1. As to continuity:
f is continuous, when restricting our limiting process upon the subset specified.
That is why it can be "partially" differentiable there!

2. However, neither of the two subsets I specify are connected sets (they consist, so to speak, of isolated points), something that is peculiar for the one-variable case, but not for higher dimensional cases (the x-axis is a connected set, and so is the y-axis).


3. Well, $$\frac{ \partial f }{ \partial x } \frac{ \partial f}{ \partial x}$$ constrains us to only look at how f behaves along the x-axis, (or along an axis parallell to that).
It does NOT take into account how we may approach a point further along the x-axis by LEAVING the x-axis, and then rejoin it at some other point.
And it is precisely this restricted perspective of the partial derivative(s) that make it possible that all partial derivatives exists, even though the function remains non-differentiable at some point.

 

[arildno]

That's probably it.

Anyhow.

What is the truly essential idea about "continuity"?

It is that if you are "close enough" in your argument space of values, you'll be "close enough" in your space of function values.

But, if your argument space is not a line, but a plane, being "close enough" to some point is to be within some circle of sufficiently tiny radius to that point.
Is that clear?

Take the function $$f(x,y)=x^{2}+y^{2}$$
How can we prove that this is continuous everywhere?

Well, if we pick a point $$(x_[0},y_{0}$$, any other point in the plane can be represented as $$x_{0}+r\cos\theta,y_{0}+r\sin\theta$$.

Now, we look at the difference between the assumed limit $$L=x_{0}^{2}+y_{0}^{2}$$ (i.e, what it needs to be if continuous), and the general expression of f:

$$|(x_{0}+r\cos\theta)^{2}+(y_{0}+r\sin\theta)^{2}-x_{0}^{2}-y_{0}^{2}|=r|2x_{0}\cos\theta+2y_{0}\sin\theta+r|$$, an expression that:

Strictly vanishes when r goes to zero, wholly independent of the angle (which will be different for different paths towards our point)!

Thus, we have proven continuity of the function.Now, tell me if this is OK, and ikf it is, we can go on with the derivatives for higher-dimensional functions.

 

[elementbrdr]

I think I follow your explanation, though I doubt I could personally prove the continuity of other functions.
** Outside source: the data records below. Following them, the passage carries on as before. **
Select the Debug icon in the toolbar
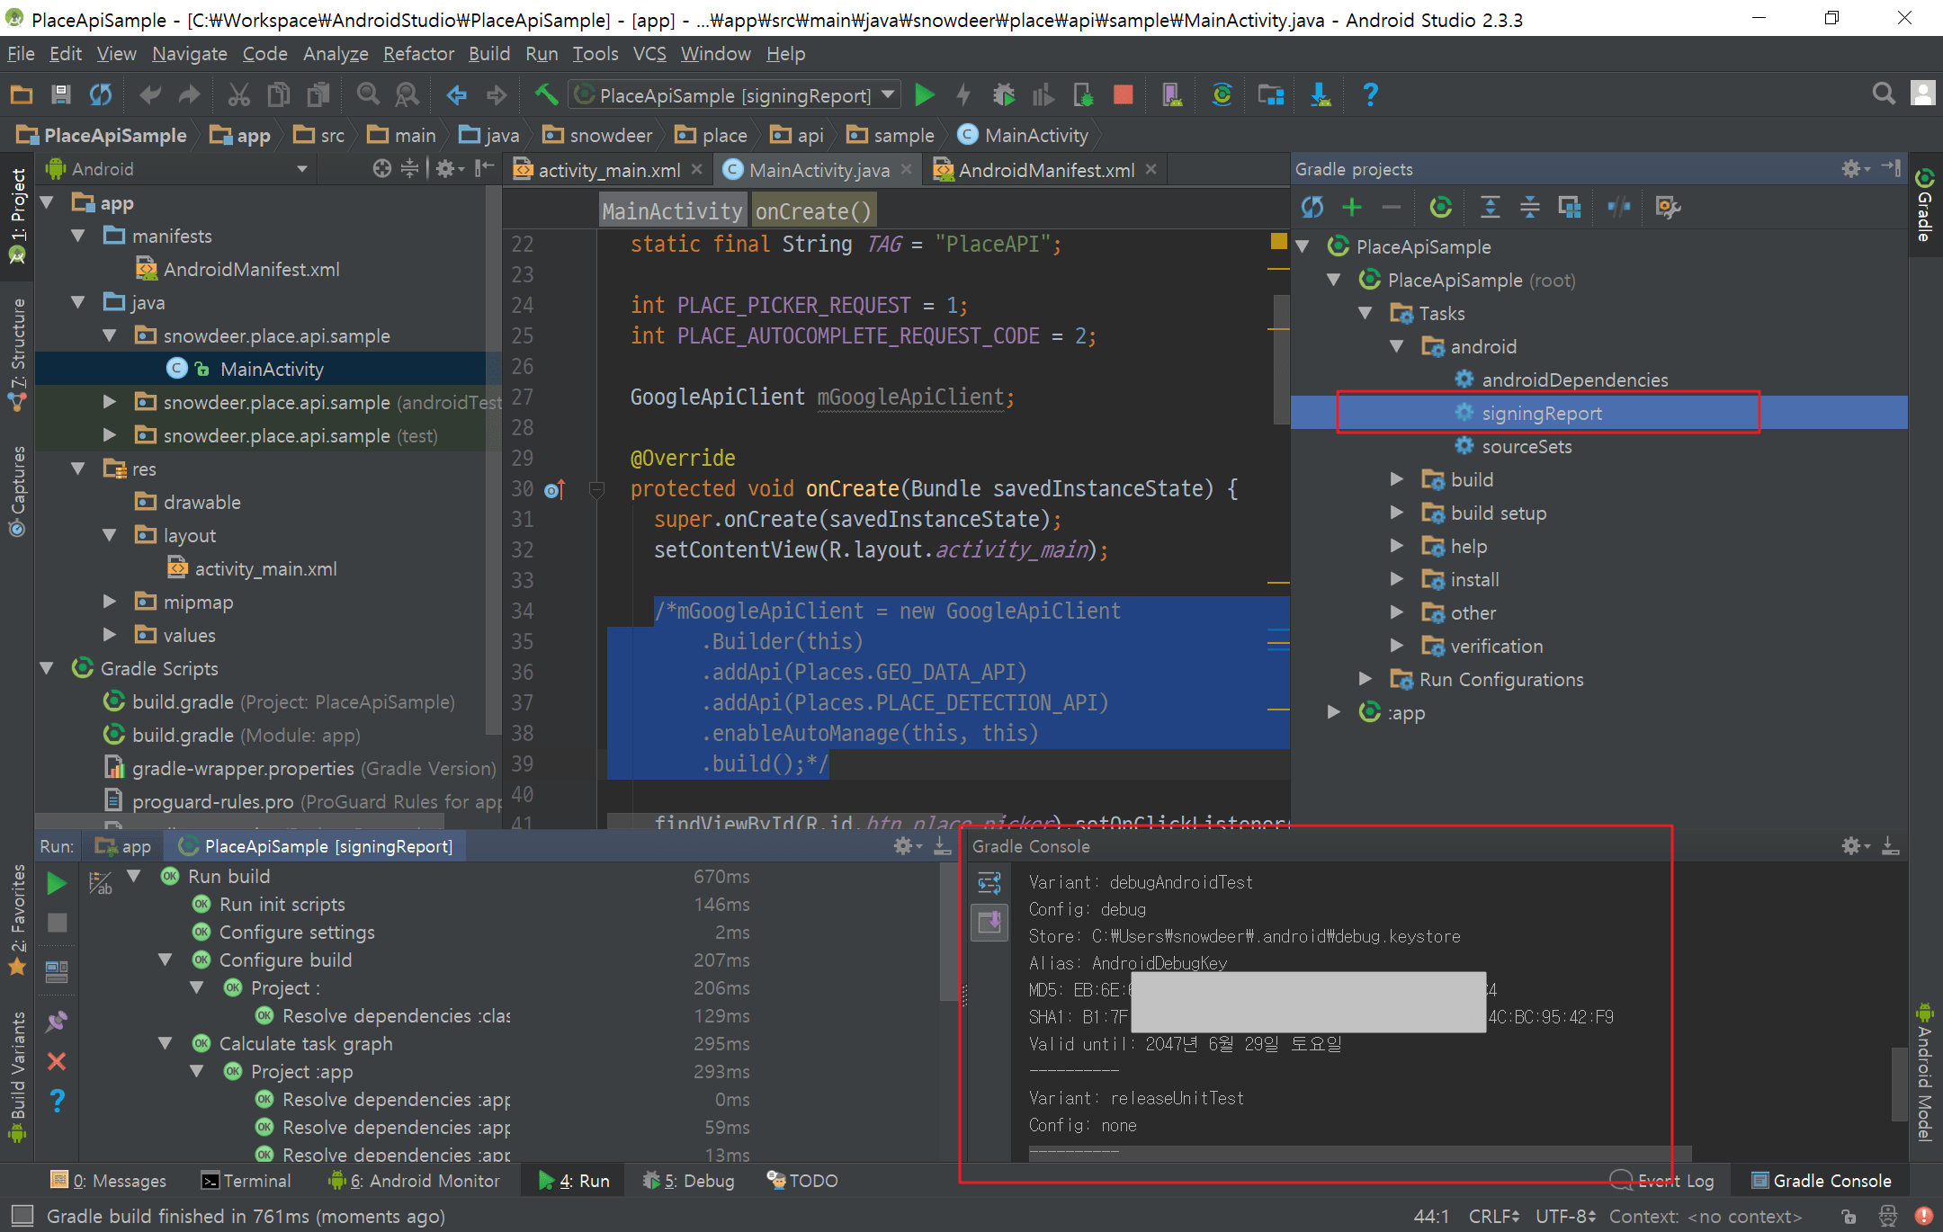 (x=1005, y=94)
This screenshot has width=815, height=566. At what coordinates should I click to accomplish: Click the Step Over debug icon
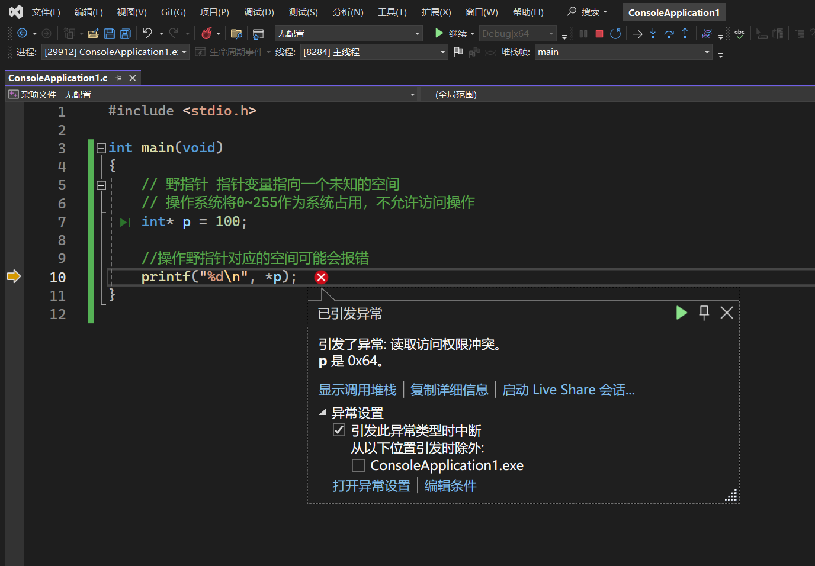point(669,34)
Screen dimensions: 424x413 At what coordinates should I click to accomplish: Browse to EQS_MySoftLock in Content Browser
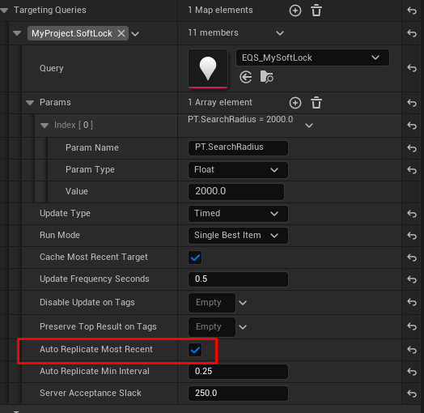tap(267, 77)
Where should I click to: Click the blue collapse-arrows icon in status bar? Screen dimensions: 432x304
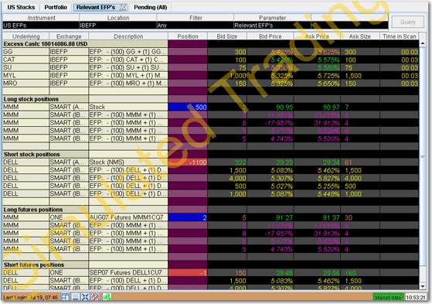tap(85, 297)
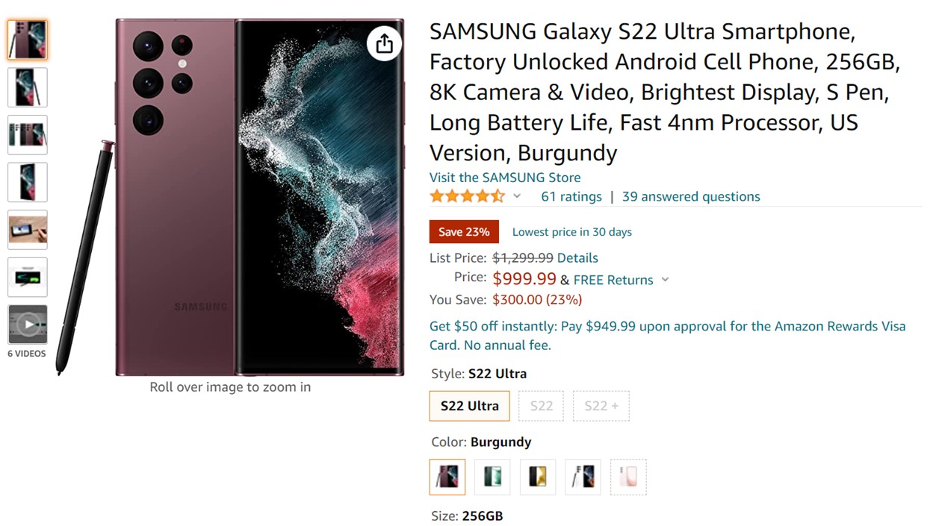Open the List Price Details popover

click(x=577, y=257)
But the basic idea in this case is that lim r->0 = x^2 + y^2. Conceptually this means that, for any point within the function's range is continuous with every other point within an arbitrarily large radius within a certain tolerance for error. And you could formalize this in the same way that a limit is precisely defined for single variable functions by showing a necessary relationship between the variance of (x,y) and f(x,y).